WHAT TO WORK ON —
Your response should consist of every line below, reproduced without alteration.

Saved entries

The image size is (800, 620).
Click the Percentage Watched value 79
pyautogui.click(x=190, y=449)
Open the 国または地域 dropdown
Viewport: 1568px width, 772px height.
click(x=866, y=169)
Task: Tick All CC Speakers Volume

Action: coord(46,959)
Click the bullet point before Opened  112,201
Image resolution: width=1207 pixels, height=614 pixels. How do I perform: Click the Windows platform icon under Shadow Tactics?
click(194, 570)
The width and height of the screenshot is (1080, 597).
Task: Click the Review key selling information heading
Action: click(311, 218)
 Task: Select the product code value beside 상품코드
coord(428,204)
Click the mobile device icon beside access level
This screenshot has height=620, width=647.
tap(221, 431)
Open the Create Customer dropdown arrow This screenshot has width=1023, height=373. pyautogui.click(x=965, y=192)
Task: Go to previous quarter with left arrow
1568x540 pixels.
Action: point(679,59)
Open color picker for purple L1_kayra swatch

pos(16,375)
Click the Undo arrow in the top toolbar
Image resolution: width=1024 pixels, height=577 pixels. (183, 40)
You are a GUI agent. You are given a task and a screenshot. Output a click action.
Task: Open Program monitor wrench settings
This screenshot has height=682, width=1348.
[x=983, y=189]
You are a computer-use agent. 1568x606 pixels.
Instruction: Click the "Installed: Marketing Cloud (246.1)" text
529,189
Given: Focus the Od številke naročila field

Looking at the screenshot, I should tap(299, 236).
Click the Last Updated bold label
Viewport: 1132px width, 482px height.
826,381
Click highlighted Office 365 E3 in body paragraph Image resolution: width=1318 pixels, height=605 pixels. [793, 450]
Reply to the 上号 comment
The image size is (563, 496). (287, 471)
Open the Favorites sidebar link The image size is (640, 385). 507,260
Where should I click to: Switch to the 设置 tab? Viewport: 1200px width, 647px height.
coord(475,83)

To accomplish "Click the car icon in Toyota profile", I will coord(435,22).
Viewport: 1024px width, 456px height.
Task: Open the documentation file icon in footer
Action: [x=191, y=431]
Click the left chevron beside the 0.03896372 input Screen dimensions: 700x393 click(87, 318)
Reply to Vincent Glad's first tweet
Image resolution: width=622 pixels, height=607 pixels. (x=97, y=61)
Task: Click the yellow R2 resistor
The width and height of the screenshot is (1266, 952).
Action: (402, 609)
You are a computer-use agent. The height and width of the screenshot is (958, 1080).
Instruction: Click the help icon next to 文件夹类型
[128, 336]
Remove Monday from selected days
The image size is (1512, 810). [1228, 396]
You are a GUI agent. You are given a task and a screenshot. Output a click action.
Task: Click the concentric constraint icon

RESPONSE BELOW —
The image size is (800, 620).
Click the Percentage Watched value 79
pyautogui.click(x=190, y=449)
Open the 国または地域 dropdown
Viewport: 1568px width, 772px height.
click(x=866, y=169)
Task: Tick All CC Speakers Volume

Action: coord(46,959)
Click the bullet point before Opened  112,201
Image resolution: width=1207 pixels, height=614 pixels. How do I perform: Click the Windows platform icon under Shadow Tactics?
click(194, 570)
The width and height of the screenshot is (1080, 597).
Task: Click the Review key selling information heading
Action: click(311, 218)
 Task: Select the product code value beside 상품코드
coord(428,204)
Click the mobile device icon beside access level
This screenshot has height=620, width=647.
tap(221, 431)
Open the Create Customer dropdown arrow This screenshot has width=1023, height=373. pyautogui.click(x=965, y=192)
Task: Go to previous quarter with left arrow
1568x540 pixels.
Action: point(679,59)
Open color picker for purple L1_kayra swatch

pos(16,375)
Click the Undo arrow in the top toolbar
Image resolution: width=1024 pixels, height=577 pixels. (183, 40)
You are a GUI agent. You are given a task and a screenshot. Output a click action.
Task: Open Program monitor wrench settings
This screenshot has height=682, width=1348.
[x=983, y=189]
You are a computer-use agent. 1568x606 pixels.
Instruction: Click the "Installed: Marketing Cloud (246.1)" text
529,189
Given: Focus the Od številke naročila field

Looking at the screenshot, I should tap(299, 236).
Click the Last Updated bold label
Viewport: 1132px width, 482px height.
826,381
Click highlighted Office 365 E3 in body paragraph Image resolution: width=1318 pixels, height=605 pixels. [793, 450]
Reply to the 上号 comment
The image size is (563, 496). (287, 471)
Open the Favorites sidebar link The image size is (640, 385). 507,260
Where should I click to: Switch to the 设置 tab? Viewport: 1200px width, 647px height.
coord(475,83)

To accomplish "Click the car icon in Toyota profile", I will coord(435,22).
Viewport: 1024px width, 456px height.
Task: Open the documentation file icon in footer
Action: [x=191, y=431]
Click the left chevron beside the 0.03896372 input Screen dimensions: 700x393 click(87, 318)
Reply to Vincent Glad's first tweet
Image resolution: width=622 pixels, height=607 pixels. (x=97, y=61)
Task: Click the yellow R2 resistor
The width and height of the screenshot is (1266, 952).
Action: (402, 609)
You are a computer-use agent. The height and width of the screenshot is (958, 1080).
Instruction: Click the help icon next to 文件夹类型
[128, 336]
Remove Monday from selected days
The image size is (1512, 810). [1228, 396]
You are a GUI agent. You are given a task and a screenshot. Output a click action.
Task: Click the concentric constraint icon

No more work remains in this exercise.